Find the line that contains "For every named target in this 1728×1117" in the entries below. Write out that line and all that follow it, unchanged and alone.
Data section start
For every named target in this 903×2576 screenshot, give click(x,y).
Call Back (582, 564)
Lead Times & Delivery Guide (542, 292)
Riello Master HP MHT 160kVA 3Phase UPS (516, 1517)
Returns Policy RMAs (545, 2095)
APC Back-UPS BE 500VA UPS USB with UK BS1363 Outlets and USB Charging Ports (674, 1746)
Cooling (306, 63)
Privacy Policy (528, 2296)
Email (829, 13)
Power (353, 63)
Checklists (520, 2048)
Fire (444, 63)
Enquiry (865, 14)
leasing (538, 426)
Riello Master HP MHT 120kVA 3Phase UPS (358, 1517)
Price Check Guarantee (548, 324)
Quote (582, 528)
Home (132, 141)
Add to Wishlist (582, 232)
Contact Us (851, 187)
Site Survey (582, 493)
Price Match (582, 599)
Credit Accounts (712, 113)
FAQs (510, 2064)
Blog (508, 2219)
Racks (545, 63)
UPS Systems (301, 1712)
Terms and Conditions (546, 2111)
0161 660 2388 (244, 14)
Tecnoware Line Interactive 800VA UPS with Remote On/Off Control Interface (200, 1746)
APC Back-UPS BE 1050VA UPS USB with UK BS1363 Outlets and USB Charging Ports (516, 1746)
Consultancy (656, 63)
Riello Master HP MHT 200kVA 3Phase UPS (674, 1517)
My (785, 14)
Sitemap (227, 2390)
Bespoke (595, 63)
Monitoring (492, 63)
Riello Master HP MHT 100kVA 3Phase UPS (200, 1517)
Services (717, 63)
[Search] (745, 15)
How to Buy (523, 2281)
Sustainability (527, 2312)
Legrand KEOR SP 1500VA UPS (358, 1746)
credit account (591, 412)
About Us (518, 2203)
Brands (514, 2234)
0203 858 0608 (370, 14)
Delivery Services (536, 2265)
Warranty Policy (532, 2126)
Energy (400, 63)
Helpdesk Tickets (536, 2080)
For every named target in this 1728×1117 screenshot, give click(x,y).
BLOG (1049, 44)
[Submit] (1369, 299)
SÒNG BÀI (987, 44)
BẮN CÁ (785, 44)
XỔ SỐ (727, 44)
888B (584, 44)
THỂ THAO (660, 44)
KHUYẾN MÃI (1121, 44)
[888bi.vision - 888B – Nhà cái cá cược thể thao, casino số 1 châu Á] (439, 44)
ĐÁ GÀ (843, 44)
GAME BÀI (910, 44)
Data section end
Completed exercise:
For every named target in this 1728×1117 screenshot, give click(x,y).
BLOG (1049, 44)
[Submit] (1369, 299)
SÒNG BÀI (987, 44)
BẮN CÁ (785, 44)
XỔ SỐ (727, 44)
888B (584, 44)
THỂ THAO (660, 44)
KHUYẾN MÃI (1121, 44)
[888bi.vision - 888B – Nhà cái cá cược thể thao, casino số 1 châu Á] (439, 44)
ĐÁ GÀ (843, 44)
GAME BÀI (910, 44)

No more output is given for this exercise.